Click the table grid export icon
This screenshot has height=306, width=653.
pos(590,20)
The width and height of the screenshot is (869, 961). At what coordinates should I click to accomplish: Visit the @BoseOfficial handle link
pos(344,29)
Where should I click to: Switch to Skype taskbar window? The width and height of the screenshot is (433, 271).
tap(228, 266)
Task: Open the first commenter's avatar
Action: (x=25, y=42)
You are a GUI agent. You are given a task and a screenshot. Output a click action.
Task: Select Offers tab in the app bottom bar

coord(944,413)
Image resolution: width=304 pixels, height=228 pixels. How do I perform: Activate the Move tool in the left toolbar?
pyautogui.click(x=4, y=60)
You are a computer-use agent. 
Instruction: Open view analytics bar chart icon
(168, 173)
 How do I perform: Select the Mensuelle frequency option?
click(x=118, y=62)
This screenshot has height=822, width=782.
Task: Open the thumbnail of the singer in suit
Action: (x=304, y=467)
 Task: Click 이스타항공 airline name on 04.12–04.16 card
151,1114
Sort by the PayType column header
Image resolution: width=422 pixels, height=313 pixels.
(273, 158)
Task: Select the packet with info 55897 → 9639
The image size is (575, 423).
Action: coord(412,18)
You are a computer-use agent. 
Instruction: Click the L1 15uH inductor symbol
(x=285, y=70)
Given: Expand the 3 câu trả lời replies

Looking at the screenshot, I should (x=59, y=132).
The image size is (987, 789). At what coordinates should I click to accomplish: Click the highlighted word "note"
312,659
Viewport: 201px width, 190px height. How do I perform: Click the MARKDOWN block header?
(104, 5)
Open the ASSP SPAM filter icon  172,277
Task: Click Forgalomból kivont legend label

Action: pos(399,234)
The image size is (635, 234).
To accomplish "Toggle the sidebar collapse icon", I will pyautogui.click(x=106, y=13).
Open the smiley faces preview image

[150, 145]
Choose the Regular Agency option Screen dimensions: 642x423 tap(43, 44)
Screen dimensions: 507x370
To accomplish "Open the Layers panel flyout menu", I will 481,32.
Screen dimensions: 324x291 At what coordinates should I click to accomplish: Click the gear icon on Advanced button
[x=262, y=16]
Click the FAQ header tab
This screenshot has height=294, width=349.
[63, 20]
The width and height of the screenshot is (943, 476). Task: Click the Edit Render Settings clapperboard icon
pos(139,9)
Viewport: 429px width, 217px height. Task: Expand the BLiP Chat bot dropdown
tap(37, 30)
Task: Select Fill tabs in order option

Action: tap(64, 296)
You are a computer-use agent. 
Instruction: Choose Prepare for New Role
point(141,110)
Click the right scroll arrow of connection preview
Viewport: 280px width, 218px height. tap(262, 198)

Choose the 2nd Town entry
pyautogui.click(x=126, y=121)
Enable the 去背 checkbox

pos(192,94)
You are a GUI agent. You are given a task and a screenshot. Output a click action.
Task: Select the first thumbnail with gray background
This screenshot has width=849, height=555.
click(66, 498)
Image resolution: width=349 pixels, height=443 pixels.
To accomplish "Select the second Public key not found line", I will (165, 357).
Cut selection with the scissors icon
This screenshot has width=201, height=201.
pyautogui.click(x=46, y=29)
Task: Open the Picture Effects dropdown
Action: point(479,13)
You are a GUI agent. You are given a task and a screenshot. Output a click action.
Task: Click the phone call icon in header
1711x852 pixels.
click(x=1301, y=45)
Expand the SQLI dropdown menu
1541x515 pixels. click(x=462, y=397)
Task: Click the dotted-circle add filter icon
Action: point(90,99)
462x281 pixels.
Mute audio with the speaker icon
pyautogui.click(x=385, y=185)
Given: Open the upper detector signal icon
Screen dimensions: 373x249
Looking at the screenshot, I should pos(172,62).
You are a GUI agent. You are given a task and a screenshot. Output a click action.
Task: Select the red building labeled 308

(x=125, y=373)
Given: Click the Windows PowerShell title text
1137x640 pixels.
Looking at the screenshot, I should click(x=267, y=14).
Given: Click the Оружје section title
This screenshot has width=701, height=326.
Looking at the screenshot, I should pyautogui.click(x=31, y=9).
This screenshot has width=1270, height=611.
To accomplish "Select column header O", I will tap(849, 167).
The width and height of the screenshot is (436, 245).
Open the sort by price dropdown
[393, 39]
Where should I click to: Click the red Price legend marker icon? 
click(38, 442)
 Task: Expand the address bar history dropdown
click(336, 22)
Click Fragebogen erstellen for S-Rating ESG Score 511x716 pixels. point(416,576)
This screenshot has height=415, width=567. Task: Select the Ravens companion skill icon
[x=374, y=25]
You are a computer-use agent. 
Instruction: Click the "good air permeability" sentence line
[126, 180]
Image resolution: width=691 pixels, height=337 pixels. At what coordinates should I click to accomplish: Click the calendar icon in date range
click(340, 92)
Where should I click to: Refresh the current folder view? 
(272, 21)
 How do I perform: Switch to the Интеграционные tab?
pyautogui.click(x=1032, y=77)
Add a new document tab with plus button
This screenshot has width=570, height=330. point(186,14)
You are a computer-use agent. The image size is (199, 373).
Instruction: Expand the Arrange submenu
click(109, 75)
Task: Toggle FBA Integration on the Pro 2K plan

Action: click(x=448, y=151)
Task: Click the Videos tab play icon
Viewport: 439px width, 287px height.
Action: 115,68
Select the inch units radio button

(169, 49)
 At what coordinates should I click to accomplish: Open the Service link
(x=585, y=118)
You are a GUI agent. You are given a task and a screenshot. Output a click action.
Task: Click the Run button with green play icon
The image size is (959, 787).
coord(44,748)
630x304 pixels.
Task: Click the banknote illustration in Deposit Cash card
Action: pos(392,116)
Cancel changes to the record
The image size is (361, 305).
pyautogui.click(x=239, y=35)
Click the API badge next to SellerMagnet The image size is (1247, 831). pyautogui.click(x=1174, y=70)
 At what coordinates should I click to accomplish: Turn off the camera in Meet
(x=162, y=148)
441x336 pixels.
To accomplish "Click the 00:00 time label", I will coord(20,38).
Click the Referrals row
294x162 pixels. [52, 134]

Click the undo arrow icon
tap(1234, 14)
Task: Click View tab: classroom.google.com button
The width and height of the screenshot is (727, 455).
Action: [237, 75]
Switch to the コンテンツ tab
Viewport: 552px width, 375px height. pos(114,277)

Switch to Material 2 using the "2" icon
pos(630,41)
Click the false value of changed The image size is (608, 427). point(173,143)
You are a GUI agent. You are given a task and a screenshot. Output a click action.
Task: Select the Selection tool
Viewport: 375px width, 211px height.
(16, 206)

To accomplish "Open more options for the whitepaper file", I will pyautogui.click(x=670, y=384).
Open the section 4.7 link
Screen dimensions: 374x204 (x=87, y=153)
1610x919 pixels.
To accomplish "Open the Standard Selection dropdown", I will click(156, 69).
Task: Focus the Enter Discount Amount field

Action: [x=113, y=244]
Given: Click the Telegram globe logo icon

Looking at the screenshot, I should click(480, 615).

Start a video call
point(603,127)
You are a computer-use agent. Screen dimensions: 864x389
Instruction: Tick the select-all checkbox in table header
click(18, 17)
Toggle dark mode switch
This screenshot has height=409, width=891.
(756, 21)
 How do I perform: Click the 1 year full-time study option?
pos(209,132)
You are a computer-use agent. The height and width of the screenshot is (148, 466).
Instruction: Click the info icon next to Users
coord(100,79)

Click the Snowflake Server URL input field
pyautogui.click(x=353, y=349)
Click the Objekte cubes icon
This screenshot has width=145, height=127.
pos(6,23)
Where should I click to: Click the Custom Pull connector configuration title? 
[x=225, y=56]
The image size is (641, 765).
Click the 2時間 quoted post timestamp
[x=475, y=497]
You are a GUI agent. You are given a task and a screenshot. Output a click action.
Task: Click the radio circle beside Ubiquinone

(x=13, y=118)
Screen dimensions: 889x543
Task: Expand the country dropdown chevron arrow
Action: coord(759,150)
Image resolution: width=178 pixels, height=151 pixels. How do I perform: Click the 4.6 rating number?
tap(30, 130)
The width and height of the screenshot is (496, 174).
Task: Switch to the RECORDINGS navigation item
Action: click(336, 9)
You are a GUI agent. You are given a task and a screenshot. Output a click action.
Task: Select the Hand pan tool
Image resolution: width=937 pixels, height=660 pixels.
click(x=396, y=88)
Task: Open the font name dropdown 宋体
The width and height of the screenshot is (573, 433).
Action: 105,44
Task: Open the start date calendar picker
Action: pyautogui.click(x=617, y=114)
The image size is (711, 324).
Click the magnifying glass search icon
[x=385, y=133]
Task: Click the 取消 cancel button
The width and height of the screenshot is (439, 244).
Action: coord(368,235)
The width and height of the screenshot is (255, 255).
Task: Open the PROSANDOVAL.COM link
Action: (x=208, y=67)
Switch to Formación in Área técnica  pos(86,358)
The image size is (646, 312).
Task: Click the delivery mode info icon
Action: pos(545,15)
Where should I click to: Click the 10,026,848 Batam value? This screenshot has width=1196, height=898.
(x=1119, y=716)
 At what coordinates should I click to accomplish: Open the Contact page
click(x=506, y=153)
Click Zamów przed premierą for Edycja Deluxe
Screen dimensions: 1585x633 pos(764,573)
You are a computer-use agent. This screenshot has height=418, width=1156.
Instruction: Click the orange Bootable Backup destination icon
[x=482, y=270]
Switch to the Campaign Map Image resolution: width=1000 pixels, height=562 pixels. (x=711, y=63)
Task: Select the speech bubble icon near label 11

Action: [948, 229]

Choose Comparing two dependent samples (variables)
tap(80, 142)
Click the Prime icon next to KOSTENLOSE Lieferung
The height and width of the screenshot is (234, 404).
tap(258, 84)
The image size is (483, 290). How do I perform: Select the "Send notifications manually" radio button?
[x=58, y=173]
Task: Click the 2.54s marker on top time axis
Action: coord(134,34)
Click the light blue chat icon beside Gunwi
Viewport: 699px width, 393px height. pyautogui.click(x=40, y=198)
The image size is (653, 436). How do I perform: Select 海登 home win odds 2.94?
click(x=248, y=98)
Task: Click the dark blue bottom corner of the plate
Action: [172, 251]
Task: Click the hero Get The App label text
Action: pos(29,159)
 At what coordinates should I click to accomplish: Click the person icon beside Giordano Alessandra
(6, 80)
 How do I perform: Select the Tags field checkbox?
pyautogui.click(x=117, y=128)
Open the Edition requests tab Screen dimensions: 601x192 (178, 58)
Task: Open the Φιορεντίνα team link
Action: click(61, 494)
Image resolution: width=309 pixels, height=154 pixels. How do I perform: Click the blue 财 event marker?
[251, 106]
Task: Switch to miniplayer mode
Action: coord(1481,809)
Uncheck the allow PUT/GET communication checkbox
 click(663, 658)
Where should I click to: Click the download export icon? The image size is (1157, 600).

:: Problem details ::
Note every line of the records that holds the word "will", and copy it.

:: Reply ::
To accomplish "Toggle the sidebar collapse icon", I will pyautogui.click(x=106, y=13).
To accomplish "Open the Layers panel flyout menu", I will 481,32.
To accomplish "Select the second Public key not found line", I will (165, 357).
To accomplish "Select column header O", I will tap(849, 167).
To accomplish "Click the 00:00 time label", I will coord(20,38).
To accomplish "Open more options for the whitepaper file", I will pyautogui.click(x=670, y=384).
To accomplish "Open the Standard Selection dropdown", I will click(156, 69).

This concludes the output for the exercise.